Meine absolute Begeisterung ob des Buches wurde indes ein wenig dadurch geschmälert, dass die ungefähren letzten 100 Seiten durchaus etwas überladen wirken. Urplötzlich bricht das actionreiche Chaos aus, zu dem ich jedoch nicht allzu viel offenbaren möchte. „In Todesangst“ lebt und überzeugt vorrangig durch etliche unvorhergesehenen Momente, neuen wie auch falschen Spuren, diversen Wendungen nebst dem kontinuierlichen Grollen im Hintergrund.
Wie üblich folgt irgendwann die große Auflösung, welche erwartungsgemäß mit diversen Erklärungsmonologen einhergeht ~ hierzu kann ich bestätigend darlegen, dass jene nur sehr geringfügig etwas langatmig erscheint. Da der Leser jedoch zweifellos alle Hintergründe erfahren möchte, kann man jene Passagen kaum ernsthaft bemängeln.
Fakt ist dennoch: die geballte Ladung actionreiche Hektik stimmte mich zwischenzeitlich etwas missmutig; während der bewegende Ausgang des Buches mich dementgegen wieder versöhnlich stimmen konnte.
Summa summarum
gibt es somit von meiner Warte aus keinerlei Punktabzug, da mich „In Todesangst“ beinahe ausnahmslos überzeugte. Ein paar Male mag der Autor ein wenig zu dick aufgetragen haben; doch nach Beendigung der letzten Seiten, an dem sich weitere Puzzlestücke zusammenfügen, ward mir klar, dass es im Grunde genommen gar nicht anders hätte sein können.

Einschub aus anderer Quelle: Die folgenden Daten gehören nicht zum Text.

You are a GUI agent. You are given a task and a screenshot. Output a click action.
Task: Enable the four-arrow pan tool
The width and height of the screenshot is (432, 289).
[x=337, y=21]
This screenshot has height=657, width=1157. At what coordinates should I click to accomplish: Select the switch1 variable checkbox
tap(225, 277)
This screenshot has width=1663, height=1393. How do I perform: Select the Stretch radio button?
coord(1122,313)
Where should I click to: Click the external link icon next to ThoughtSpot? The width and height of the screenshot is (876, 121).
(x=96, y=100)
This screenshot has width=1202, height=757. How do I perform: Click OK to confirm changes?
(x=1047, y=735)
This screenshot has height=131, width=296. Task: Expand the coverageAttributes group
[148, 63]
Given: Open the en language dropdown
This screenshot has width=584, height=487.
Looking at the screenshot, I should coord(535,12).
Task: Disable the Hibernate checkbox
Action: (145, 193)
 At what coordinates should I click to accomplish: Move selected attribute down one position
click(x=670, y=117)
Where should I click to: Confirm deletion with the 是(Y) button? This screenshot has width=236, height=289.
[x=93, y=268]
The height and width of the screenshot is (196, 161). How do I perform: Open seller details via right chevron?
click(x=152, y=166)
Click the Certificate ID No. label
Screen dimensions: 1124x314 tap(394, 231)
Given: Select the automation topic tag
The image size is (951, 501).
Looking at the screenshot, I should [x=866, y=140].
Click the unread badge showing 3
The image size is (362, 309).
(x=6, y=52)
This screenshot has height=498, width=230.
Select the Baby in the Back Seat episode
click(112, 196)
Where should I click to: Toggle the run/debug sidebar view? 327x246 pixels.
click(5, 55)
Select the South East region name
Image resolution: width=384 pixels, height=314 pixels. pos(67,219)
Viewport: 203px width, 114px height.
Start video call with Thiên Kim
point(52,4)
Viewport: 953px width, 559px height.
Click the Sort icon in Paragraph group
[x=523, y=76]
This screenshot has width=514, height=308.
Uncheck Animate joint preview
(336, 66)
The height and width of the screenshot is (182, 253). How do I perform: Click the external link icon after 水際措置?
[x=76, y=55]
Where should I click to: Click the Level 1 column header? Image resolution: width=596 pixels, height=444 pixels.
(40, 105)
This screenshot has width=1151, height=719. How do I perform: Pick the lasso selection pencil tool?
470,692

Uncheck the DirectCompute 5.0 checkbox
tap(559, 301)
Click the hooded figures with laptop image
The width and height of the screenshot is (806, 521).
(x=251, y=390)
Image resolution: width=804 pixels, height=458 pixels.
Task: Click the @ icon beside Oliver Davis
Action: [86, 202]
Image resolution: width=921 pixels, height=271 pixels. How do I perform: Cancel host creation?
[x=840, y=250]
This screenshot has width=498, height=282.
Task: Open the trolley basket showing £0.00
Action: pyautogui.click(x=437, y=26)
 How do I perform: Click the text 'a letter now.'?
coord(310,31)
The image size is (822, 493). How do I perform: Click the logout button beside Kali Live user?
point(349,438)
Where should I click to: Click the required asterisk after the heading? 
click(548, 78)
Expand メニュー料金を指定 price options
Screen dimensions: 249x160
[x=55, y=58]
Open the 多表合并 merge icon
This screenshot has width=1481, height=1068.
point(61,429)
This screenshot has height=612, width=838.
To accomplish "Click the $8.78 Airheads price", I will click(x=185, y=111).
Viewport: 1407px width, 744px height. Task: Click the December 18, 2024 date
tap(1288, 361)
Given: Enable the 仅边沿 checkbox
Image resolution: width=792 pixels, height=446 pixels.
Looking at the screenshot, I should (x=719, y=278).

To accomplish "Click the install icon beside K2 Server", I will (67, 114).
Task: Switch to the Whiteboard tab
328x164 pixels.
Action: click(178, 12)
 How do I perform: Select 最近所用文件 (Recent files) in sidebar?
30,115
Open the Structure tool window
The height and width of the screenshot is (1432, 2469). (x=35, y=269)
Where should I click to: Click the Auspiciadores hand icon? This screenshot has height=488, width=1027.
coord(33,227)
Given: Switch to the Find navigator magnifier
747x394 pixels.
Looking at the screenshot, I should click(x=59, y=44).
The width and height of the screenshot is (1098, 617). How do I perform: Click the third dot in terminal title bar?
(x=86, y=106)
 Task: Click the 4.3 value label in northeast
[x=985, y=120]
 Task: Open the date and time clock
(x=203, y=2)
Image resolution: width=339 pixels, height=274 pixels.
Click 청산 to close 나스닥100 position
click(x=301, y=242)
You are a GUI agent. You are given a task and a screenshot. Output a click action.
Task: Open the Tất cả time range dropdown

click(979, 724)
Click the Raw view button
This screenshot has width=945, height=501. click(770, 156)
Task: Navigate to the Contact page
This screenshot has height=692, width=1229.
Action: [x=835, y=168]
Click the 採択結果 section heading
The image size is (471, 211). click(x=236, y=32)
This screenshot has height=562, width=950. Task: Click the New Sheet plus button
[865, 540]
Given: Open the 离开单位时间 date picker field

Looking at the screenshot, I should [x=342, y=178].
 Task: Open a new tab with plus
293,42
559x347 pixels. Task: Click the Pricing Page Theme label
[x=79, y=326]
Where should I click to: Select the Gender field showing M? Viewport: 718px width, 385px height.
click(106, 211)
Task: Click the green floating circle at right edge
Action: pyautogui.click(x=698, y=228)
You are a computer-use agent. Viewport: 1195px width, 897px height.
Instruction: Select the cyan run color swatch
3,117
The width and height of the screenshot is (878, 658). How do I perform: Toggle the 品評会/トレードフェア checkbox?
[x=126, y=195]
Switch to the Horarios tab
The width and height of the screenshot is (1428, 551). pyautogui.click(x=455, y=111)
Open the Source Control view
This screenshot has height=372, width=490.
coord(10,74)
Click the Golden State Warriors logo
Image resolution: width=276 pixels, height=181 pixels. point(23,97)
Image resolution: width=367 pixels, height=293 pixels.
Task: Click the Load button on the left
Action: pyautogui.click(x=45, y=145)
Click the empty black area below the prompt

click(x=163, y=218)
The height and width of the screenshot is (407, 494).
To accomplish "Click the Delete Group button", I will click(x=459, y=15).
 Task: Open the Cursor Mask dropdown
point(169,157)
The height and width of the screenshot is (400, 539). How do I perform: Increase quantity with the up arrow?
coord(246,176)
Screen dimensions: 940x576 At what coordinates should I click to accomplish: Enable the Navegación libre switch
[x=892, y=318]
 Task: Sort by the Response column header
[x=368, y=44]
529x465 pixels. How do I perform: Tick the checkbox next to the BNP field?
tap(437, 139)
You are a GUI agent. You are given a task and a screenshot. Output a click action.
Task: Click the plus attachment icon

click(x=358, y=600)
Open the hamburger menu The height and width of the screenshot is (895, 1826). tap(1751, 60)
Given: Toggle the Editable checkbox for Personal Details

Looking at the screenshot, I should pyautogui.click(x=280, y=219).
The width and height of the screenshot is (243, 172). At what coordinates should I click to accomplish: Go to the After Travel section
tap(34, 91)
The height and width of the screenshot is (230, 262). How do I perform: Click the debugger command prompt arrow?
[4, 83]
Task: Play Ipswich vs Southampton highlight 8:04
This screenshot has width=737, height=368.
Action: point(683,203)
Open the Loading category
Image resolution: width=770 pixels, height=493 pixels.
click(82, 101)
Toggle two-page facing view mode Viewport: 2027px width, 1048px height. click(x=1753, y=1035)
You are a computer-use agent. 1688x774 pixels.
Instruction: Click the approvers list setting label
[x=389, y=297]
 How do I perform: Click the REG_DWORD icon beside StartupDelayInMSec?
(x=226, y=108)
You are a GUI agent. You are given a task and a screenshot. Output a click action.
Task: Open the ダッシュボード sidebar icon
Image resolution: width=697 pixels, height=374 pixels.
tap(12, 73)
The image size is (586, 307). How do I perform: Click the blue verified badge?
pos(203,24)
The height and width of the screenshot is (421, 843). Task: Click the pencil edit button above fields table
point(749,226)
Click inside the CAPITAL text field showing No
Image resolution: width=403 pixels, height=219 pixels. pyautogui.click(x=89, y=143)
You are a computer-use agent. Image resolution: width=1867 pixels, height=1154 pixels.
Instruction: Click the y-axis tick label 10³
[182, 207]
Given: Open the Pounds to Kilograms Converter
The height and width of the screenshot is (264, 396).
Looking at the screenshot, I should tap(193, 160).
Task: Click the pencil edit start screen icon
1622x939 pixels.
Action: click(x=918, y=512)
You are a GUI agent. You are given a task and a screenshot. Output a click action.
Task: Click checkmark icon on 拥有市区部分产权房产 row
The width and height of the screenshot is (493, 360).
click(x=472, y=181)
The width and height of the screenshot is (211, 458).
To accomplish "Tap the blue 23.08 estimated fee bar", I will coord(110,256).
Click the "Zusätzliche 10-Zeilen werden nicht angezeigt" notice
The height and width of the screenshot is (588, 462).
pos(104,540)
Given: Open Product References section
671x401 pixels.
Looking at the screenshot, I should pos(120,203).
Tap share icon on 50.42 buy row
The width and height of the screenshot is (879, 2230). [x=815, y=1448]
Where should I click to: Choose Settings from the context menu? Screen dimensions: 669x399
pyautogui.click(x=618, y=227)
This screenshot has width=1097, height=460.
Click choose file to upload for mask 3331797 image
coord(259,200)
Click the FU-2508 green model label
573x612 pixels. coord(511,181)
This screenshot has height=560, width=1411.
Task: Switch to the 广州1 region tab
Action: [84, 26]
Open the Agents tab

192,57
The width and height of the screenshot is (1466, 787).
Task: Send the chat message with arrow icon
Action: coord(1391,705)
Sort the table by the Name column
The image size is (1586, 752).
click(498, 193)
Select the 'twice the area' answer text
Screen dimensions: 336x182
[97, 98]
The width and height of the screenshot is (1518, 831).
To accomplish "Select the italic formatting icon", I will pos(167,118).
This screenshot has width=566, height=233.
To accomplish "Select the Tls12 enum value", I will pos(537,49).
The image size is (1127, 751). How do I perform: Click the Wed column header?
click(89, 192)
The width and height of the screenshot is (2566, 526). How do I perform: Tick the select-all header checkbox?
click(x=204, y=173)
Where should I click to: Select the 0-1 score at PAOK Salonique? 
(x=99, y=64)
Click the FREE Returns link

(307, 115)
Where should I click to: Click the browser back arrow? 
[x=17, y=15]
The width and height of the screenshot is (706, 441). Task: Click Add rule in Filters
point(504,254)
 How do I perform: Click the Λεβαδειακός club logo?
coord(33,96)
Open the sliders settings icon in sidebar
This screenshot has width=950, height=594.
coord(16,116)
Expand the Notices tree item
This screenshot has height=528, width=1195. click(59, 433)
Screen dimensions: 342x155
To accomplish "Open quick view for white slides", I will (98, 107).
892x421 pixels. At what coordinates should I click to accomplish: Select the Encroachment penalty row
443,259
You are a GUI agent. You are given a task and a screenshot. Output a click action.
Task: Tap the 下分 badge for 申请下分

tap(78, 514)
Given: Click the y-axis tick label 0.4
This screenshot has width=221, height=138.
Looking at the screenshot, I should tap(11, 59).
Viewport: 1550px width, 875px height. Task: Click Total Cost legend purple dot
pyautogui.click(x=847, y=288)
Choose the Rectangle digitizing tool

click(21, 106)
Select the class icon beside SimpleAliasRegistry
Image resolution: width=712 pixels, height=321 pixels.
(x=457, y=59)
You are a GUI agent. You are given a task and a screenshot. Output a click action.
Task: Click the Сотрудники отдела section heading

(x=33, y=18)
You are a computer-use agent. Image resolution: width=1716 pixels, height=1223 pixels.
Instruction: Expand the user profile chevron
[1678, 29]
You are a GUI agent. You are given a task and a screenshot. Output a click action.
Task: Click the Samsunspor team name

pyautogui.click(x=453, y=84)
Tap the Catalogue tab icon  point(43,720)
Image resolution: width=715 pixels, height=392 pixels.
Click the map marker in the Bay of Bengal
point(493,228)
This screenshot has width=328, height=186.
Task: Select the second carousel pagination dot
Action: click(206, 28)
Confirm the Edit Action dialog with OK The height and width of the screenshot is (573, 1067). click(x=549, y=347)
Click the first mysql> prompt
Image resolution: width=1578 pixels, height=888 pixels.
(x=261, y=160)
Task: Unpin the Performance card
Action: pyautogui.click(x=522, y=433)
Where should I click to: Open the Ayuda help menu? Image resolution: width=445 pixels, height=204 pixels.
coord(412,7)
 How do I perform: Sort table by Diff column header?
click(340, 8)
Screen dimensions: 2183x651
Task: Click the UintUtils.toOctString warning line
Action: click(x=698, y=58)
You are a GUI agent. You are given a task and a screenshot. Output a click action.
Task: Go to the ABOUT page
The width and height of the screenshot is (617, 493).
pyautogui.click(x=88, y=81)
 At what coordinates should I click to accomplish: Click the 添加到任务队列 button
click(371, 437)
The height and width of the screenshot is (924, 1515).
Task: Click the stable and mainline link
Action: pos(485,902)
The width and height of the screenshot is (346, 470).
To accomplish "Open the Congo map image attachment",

Die durchgehende Hochspannung gönnt dem Leser lediglich aufgrund einiger Auflockerungsszenerien, bei denen man anfänglich innerlich zusammenzuckt, sodann jedoch erleichtert amüsiert den Kopf schüttelt, Atempausen. Insbesondere auf S.114 merkte ich, wie sehr ich mich buchstäblich an das Buch geklammert hatte, während sich wenig später eine Wendung ereignete, die meine Unterkiefer vor Verblüffung beinahe ausgerenkt hätte.
„In Todesangst“ mag sich für die Leser, die eigenen Nachwuchs haben, noch ein wenig bedrohlicher anfühlen ~ doch auch ich, die schätzungsweise mitsamt 20 Katzen in die Ablebensgeschichte eingehen wird, fieberte von der ersten Zeile an ultimativ mit und fühlte mich noch Stunden nach Beendigung des Thrillers völlig von der Ruheoase meiner Selbst entfernt.
Konsequenterweise somit die volle Punktzahl, definitive Leseempfehlung und memo an mich, weiterhin die Augen nach den Veröffentlichungen des Autors offen zu halten.